Marathon sees late surge of Japanese

By Catherine E. Toth
Advertiser Staff Writer

The day after the Sept. 11 attacks, Japanese entries for the Honolulu Marathon stood at 164, worrying race organizers and threatening the success of the 28-year-old event.

But the latest figures for Sunday's race show Japanese entries at 8,449 — 50 times more than two-and-a-half months ago.

"We are gratified to see the numbers increase, but I'm a little surprised to see where it's going," said Honolulu Marathon Association president Jim Barahal. "We would've been happy with 6,000."

For almost a decade, Japanese runners have accounted for more than half of each year's marathon field. In 1994 and '95, about 21,000 Japanese runners participated in the marathon, which has averaged 30,000 runners since 1992.

Current figures are still down 38 percent from last year, when the association received 14,282 entries from Japan.

"We suspect that, given the circumstances and uncertainty, no one really wants to make the commitment and expenditures to travel until they know what the traveling environment is like and feel comfortable with it," said Joseph Toy, President of Hospitality Advisors LLC.

The Honolulu Marathon Association has had a long-standing relationship with Japan, which may have helped boost confidence in these uncertain times.

"I think it's a combination of people feel safer and our relationship with Japan," Barahal said. "They have confidence in our ability to put on a good event."

The recent surge in entries from Japan also show a renewed confidence in travel and security.

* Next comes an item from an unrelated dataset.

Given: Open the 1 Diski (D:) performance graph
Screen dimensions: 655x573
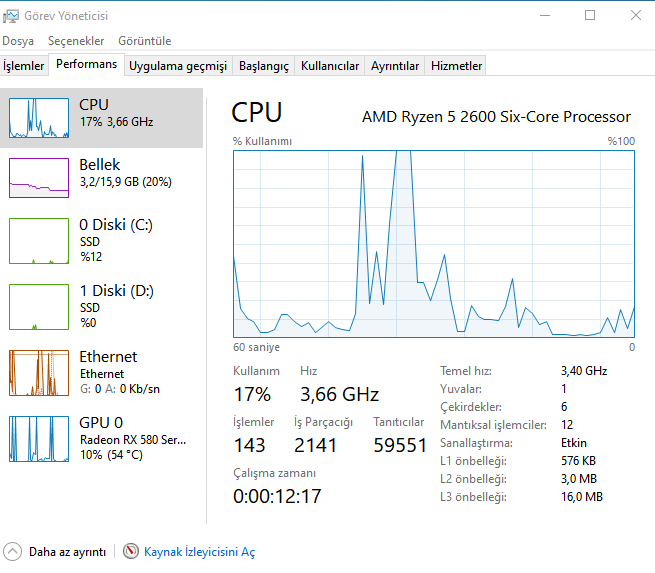Looking at the screenshot, I should point(39,307).
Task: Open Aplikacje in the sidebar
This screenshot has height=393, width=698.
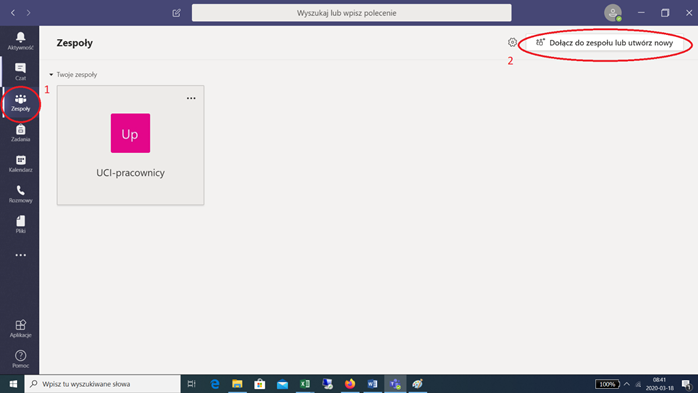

"And the fact that this is a marathon, a specific event, gives people more reason to come than just to vacation in Hawai'i," Barahal said. "It's slightly more serious and less frivolous."

He added that the event is a way for people to make a personal statement after the Sept. 11 attacks that had the nation worried and grieving.

"It's what you can do on a personal level to show that nothing can stop you," he said. "It's one thing for the president to say Americans should live their lives. It's another thing to demonstrate your determination not to be stopped. The marathon is an opportunity to really do something, make a statement to the world and to yourself."

As of yesterday, 21,604 were registered with officials expecting the total to reach 22,000. Only walk-up entries are being accepted. Last year's prerace total was 26,465.

• Finish line: Though entries from Japan are down from last year, Mainland entries are up. To date, the association has received about 7,000 entries, an increase from about 4,500 from last year. Honolulu Marathon Association president Jim Barahal said interest and participation has been on the upswing since working with large charity groups for leukemia, AIDS and arthritis, which raise funds through participation in the marathon. "It's really an opportunity for people to make a commitment to helping others," Barahal said.

Outspoken author and journalist and ESPN.com columnist Hunter Thompson will cover the Honolulu Marathon again, reportedly to scout locations for filming his book, "The Curse of Lono." Actor-director Sean Penn is here with Thompson, also to scout locations on O'ahu.

This is the second year marathon runners will use the Champion Chip, a microchip tied into the runners' shoelaces that tracks their times. The microchips clock more accurate times, as the clock starts for each runner when the runner crosses the starting line. (Not being in the front of the pack won't hurt the runner, who loses seconds before reaching the starting line.).